For me, it has often looked like wondering why I feel so bad or checked out even when life isn’t “that bad.” Anxiety and panic disorder have also been part of my story. Over time, I’ve learned how to recognize these patterns sooner and manage them more effectively.


Depression Wears Many Faces

  • Postpartum depression: While “baby blues” are common in the first two weeks after birth, postpartum depression is more intense, lasts longer, and can interfere with caring for the baby.
  • Seasonal Affective Disorder (SAD): A type of depression tied to certain times of year, usually fall and winter. Symptoms often improve in spring and summer, though some people experience it the other way around.
  • Major Depressive Disorder (MDD): Often called clinical depression. Diagnosis requires at least five symptoms from the [DSM-5-TR], including loss of interest in most activities, lasting at least two weeks and causing significant distress or impairment.

Why It Helps to Name It

Understanding what kind of depression you’re facing matters because it guides treatment and helps you reclaim power in your life. When we can name, own, and understand what we’re experiencing, we’re able to take steps forward. Avoiding a diagnosis or support only prolongs suffering.

I understand the shame and guilt that can surround depression, especially in certain circles. But here’s the truth: this is your life. Sharing — or not sharing — your diagnosis is up to you. What matters most is that you receive the care you need. Speaking with a professional who can correctly recognize and diagnose your symptoms is an essential step toward healing.


What Helps When It Feels Heavy

  • Rest and Move: Depression is exhausting. Balance rest with movement.
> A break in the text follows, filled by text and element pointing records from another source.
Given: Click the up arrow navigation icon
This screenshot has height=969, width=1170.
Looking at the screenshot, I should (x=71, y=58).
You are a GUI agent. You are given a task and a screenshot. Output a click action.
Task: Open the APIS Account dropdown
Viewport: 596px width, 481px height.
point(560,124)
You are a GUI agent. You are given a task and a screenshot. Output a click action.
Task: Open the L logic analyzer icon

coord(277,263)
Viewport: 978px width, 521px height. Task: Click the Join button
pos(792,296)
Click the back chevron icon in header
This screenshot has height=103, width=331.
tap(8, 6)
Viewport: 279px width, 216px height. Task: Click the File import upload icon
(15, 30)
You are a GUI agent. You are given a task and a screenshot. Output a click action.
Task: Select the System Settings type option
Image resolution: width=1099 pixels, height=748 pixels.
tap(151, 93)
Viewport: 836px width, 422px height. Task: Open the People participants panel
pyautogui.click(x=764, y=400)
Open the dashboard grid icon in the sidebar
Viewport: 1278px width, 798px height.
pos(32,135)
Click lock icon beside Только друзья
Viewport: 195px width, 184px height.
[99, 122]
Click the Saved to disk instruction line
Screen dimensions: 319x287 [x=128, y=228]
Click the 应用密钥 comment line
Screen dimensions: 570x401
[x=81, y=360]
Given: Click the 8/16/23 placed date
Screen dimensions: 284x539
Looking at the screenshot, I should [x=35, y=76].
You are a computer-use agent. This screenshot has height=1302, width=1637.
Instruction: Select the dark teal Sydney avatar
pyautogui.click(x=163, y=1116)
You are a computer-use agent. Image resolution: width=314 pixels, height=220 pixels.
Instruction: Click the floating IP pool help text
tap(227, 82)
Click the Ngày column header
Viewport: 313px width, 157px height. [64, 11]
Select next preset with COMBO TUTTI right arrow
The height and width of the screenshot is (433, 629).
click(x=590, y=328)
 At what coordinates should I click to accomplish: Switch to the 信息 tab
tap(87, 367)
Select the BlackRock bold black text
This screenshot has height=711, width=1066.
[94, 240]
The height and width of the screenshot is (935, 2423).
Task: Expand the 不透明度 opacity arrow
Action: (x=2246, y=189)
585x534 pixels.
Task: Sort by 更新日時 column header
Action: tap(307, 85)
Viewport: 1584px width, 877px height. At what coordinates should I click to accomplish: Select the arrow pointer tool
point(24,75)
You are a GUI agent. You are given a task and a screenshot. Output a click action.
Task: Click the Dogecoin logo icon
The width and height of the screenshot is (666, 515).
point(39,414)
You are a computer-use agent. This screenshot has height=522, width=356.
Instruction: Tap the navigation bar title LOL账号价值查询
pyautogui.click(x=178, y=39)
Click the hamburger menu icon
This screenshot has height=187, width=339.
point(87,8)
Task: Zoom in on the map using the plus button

Walking or stretching can improve mood and even help with sleep.
  • Professional Help: Talk to your doctor, check your company’s Employee Assistance Program (EAP), or search Psychology Today for licensed professionals. It’s okay to get help.
  • Community: If you have safe people in your life, let them in. Support groups and forums can be helpful too.
  • Self-Compassion: Speak to yourself as kindly as you would to a friend.
  • Music: Bilateral or EMDR music (listened to through headphones or earbuds) can help regulate your nervous system and ease mood.

A Word of Hope

Depression has walked beside me for years, but it does not get the final word. It is part of my story, not the whole story. Naming it has given me power; learning it has given me hope. If you’re carrying the weight right now, know this: you are not broken. You are still here. You are still becoming. And that, in itself, is proof of your strength.

Important Note:
I’m sharing my personal experiences and general information about depression. This post is not intended to diagnose or replace professional care. If you’re struggling, please talk with a qualified mental health professional. If you’re in crisis or thinking about suicide, call or text 988 in the U.S. to reach the Suicide & Crisis Lifeline (available 24/7), or use your local emergency number if you’re outside the U.S. You are not alone, and help is available.